We first talked about SQL Azure Federation in Nov 2010 at PDC. We are getting ready to ship federations before the end of the calendar year 2011. It has been an amazing journey and with over a 100 customer in the federation technology preview program, we are fully charged. Thanks for a great deal of interest. You can still apply if you would like to get access to the early bits through the link in the following post; https://blogs.msdn.com/b/cbiyikoglu/archive/2011/05/12/federations-product-evaluation-program-now-open-for-nominations.aspx

One of the interesting stories that com up with federations is the scope we picked for the first release. Given we had multiple releases a year with SQL Azure, we picked an aggressive scope and chosen to iterate over the federations functionality. I get feedback about additional functionality folks would like to see but I believe we got the scope right for most folks with great data-dependent routing through USE FEDERATION and repartitioning operations through ALTER FEDERATION statements for v1.

For those of you asking for additional functionality I am happy to tell you that we’ll obviously continue to make improvement to federations after v1. I also would like to explain how we scoped v1 for federations. As a team we looked at many customer who are using the sharding pattern in SQL Azure and found many instances of the 80-20 rule.

- Most people wanted ALTER FEDERATION … SPLIT and not need MERGE: Turns out SQL Azure databases can already do scale-up elasticity with options to set the database size from 1GB to 50GB. Federation members can be set to any EDITION and MAXSIZE and take advantage of the pay as you go model. that mean a 50GB member that splits into 20GB and 30GB databases continue to pay the same $ amount as we only charge for the used GBs. In v1, we do not provide MERGE but give you DROP to get rid of your members if you don’t want to keep them around.

- Most people want to use the same schema in each federation member: Turns out most folks want to use the identical schema across federation members. Most tools will simplify schema management based around identical schemas even though it is possible to have completely different schemas across federations member if you want to. Independent schema per federation member also allow big data apps to update schema eventually as opposed to immediately (a.k.a in a single transaction).

- Most people wanted to control the distribution of data with federations: This is why we started with RANGE partitioning first as opposed to other flavors of partitioning styles such as HASH. Turns out, RANGE also provided easy ways to simulate HASH or ROUNDROBIN. RANGE also provides a reliable way to keep track of where each atomic unit lands as repartitioning operations take place and optimizes better for the repartitioning operations such as SPLIT.

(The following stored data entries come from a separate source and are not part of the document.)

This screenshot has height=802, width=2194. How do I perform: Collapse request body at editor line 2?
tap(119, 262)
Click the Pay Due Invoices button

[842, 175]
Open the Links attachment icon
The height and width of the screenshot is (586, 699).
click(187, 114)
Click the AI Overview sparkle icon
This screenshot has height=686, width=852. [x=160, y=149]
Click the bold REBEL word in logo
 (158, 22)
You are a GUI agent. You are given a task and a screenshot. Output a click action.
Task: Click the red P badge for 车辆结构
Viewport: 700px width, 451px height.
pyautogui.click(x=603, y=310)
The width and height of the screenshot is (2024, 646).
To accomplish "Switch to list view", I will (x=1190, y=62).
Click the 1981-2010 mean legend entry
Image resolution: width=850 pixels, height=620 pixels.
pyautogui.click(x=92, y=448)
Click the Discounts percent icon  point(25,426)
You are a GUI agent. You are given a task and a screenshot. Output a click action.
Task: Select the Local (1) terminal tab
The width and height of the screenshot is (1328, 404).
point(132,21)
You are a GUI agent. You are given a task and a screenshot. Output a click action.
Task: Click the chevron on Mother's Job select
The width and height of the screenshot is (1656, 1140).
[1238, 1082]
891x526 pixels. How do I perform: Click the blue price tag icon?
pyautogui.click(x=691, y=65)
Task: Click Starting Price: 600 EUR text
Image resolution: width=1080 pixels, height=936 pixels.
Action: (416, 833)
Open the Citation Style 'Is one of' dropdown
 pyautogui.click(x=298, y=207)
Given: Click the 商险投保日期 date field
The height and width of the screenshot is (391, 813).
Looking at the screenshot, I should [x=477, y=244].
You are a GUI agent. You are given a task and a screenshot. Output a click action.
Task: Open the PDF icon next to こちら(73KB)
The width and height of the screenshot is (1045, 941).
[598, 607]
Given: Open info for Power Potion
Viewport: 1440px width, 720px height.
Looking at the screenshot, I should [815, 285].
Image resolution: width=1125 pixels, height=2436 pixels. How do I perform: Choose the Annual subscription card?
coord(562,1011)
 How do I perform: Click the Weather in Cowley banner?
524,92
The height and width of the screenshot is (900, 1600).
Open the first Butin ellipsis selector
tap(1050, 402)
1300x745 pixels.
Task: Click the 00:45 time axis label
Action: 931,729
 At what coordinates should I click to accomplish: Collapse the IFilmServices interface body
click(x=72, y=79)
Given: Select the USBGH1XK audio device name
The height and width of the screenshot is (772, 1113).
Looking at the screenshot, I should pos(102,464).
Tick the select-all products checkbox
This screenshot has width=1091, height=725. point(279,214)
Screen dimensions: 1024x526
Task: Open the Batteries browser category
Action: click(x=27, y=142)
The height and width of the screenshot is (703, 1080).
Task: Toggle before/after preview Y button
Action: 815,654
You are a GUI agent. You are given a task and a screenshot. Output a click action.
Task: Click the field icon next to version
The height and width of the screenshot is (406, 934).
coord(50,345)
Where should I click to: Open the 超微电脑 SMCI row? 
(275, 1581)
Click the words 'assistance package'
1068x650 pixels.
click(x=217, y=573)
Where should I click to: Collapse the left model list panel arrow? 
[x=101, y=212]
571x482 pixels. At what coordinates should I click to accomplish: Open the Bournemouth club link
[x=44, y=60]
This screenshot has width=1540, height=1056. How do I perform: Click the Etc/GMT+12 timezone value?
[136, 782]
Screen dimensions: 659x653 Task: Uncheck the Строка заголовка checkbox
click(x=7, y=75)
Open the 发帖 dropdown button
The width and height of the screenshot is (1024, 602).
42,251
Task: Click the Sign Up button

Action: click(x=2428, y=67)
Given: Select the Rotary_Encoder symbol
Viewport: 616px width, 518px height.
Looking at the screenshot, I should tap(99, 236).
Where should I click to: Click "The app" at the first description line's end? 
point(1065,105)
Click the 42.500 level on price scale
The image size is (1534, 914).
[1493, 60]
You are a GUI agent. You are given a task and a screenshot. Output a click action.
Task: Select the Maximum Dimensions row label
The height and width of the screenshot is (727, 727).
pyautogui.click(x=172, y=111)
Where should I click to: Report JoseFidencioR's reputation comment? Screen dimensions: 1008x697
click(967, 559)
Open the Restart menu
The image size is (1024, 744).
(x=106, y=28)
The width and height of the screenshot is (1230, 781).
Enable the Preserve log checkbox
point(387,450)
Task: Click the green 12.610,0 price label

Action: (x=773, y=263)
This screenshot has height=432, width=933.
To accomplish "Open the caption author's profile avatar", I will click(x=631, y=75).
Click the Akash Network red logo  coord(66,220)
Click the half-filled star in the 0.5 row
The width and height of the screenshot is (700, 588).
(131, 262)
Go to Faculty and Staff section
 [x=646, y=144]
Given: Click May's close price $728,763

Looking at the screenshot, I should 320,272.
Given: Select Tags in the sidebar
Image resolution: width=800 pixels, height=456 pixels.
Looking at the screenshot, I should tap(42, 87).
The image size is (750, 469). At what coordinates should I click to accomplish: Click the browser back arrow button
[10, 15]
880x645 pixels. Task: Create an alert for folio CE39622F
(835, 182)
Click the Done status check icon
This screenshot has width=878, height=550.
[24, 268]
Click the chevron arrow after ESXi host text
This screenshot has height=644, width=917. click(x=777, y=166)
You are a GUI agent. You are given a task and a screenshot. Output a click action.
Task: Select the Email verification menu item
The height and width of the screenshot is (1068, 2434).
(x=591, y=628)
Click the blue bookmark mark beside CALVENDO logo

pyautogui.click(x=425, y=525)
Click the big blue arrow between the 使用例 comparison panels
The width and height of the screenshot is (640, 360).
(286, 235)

- Most people wanted to iterate over atomic units from low-to-high and not high-to-low; This is why the range partitioning represents an low inclusive and high exclusive range for each federations member. A federation member reports its range through sys.federation_member_distributions view and range_low and range_high columns. The values of 100, 200 respectively for these columns indicate that 100 is included in the range of the federation member and value 200 reside in the adjacent federation member.

This is just a few but gives you the idea… Yes, we could have waited to add these all before we shipped v1 but that would hold up the existing feature set that seems to satisfy quite a few customers out there. Worth a mention that, we made sure that there isn’t any architectural limitation that would prevent us from adding support for any remaining items above and we can add them anytime.